When you run a Gradient Experiment you must provide a docker container within which your code will execute.
There are two types of containers you can provide: public or private
The CLI expects that you provide a container using the standard Docker syntax. For example, any container on the Docker Hub registry will work out of the box. To pull the official Tensorflow container, you would check here: https://hub.docker.com/r/tensorflow/tensorflow/
And your container would take the form:
tensorflow/tensorflow:1.5.1-gpu where 1.5.1-gpu is the "tag" taken from here: https://hub.docker.com/r/tensorflow/tensorflow/tags/
gradient experiments run ... --container tensorflow/tensorflow:1.5.1-gpu
If you specify a container that is hosted on a private registry, then you will need to authenticate using the optional experiment parameters: registryUsername and registryPassword.
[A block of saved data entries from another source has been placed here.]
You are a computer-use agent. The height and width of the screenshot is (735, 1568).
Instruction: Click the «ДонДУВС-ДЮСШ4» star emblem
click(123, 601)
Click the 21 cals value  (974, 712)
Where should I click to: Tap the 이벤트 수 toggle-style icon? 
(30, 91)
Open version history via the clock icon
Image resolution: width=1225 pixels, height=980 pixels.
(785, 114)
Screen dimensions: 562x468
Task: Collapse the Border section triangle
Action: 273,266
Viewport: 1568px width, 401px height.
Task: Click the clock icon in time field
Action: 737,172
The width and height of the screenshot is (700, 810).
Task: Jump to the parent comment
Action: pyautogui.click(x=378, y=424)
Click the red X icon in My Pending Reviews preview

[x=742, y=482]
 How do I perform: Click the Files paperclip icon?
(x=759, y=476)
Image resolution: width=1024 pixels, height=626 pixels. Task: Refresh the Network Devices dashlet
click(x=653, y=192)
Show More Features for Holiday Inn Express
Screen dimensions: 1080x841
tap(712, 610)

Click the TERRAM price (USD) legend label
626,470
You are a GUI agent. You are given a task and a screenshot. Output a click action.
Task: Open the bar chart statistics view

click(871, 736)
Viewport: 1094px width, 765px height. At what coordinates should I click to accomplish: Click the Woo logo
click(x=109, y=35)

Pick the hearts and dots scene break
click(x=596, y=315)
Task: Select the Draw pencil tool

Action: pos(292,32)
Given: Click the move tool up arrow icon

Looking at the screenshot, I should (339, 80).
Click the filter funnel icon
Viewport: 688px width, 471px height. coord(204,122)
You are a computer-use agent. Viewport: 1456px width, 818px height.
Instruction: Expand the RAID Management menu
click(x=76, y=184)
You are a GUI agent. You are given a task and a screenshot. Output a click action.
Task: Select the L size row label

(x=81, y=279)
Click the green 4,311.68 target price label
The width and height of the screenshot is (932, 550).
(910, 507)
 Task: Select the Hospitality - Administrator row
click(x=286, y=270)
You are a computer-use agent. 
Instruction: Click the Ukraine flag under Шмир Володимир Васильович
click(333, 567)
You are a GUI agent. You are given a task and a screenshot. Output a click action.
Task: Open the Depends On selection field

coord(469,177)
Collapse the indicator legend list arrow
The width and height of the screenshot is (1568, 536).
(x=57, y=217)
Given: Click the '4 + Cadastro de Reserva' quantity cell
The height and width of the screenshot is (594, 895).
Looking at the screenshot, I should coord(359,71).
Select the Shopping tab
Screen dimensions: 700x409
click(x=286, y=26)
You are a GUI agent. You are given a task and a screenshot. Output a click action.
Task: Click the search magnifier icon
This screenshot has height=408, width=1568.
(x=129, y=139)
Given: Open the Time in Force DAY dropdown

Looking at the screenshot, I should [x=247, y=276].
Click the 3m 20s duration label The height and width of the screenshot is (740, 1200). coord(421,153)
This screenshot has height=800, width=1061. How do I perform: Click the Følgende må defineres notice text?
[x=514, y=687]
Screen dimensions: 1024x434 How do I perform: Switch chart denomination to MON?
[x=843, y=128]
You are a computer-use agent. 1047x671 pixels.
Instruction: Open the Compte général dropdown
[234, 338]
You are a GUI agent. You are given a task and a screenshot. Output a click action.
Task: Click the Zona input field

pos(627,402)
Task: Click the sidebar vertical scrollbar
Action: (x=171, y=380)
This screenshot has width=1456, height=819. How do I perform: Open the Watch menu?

Here are some details on the pulling from private docker repositories:
There are two new options on the
gradient experiments run and
gradient experiments createmethods to be used when specifying a container (aka a docker image) from a private docker repository:
gradient experiments run ... --container "docker.io:/paperspace/tom_test_private" --registryUsername "tompaperspace" --registryPassword "xxxxxxxx"
Notes: You need to specify the username and password each time you reference a private docker repository in an experiment submission. The credentials are transmitted over ssl and cached for the lifetime of the experiment. If you clone the experiment the credentials are automatically reused.
The credential options
--registryPassword should be sufficient for a number of private docker registry services, including
Amazon EC2 Container Registry
Google Container Registry
Custom registries running Docker Registry v2 protocol, as long as they are publicly accessible on the internet.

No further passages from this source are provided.